Les insurgés ont par ailleurs indiqué avoir visé « deux navires américains » au moyen de « plusieurs missiles ». Il s’agirait du Sea Champion et du Navis Fortuna. Le premier est un vraquier dont la propriété est grecque (Sea Champion Marine), le second appartient à la société américaine Maritime Atlantic Spirit.
Des inquiétudes pour le canal de Suez
La situation inquiète le président égyptien Abdel Fattah al-Sissi, qui s'en est ouvert auprès d'un public de compagnies pétrolières au cours d’une conférence qui se tenait le 19 février. Le chef d'’État égyptien a indiqué que les revenus du canal de Suez avaient diminué de moitié depuis le début des attaques des rebelles yéménites houthis.

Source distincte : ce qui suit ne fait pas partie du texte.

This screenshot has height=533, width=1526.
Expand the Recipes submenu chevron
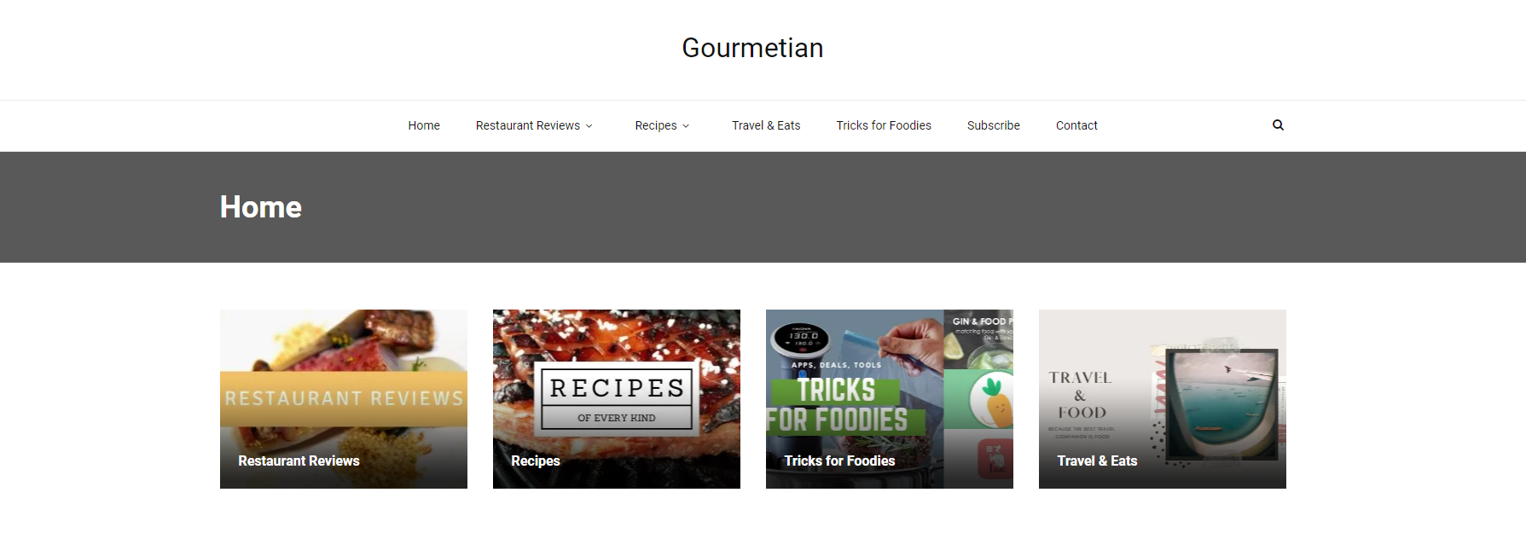(686, 126)
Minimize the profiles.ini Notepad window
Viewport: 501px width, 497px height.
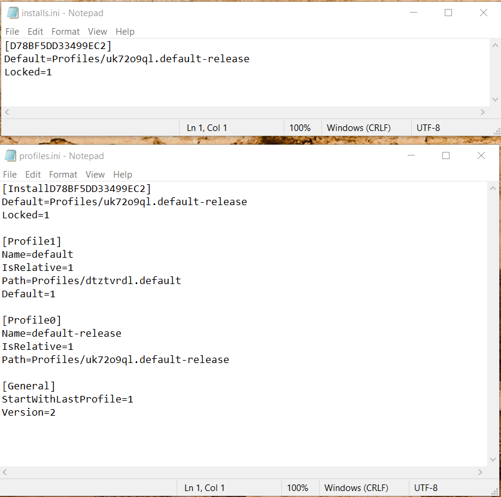click(x=411, y=156)
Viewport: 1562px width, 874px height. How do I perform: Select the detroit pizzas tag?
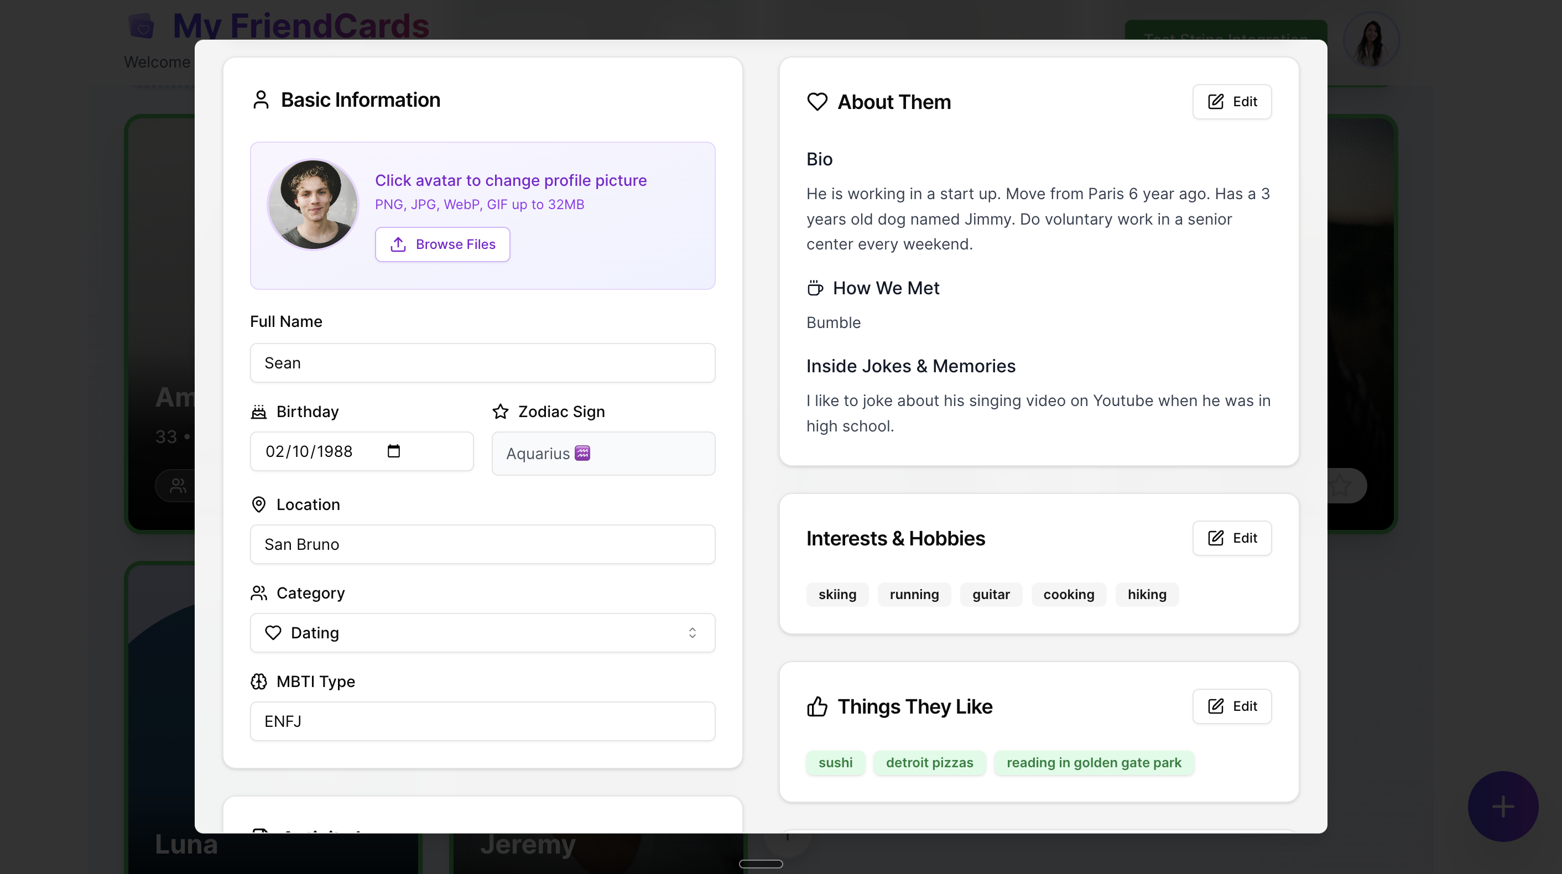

Il confirme indirectement les données délivrées par l'ONU, qui faisait état d’une baisse des volumes de 42 % ces deux derniers mois.
Le nombre hebdomadaire de transits de porte-conteneurs a chuté de 67 % sur une base annuelle. Le trafic des pétroliers et des vraquiers est moins impacté jusqu'à présent, en baisse de 18 % et 6 % respectivement.
Adeline Descamps
* la milice armée par l'Iran contrôle la zone depuis 2014, y compris la capitale Sanaa.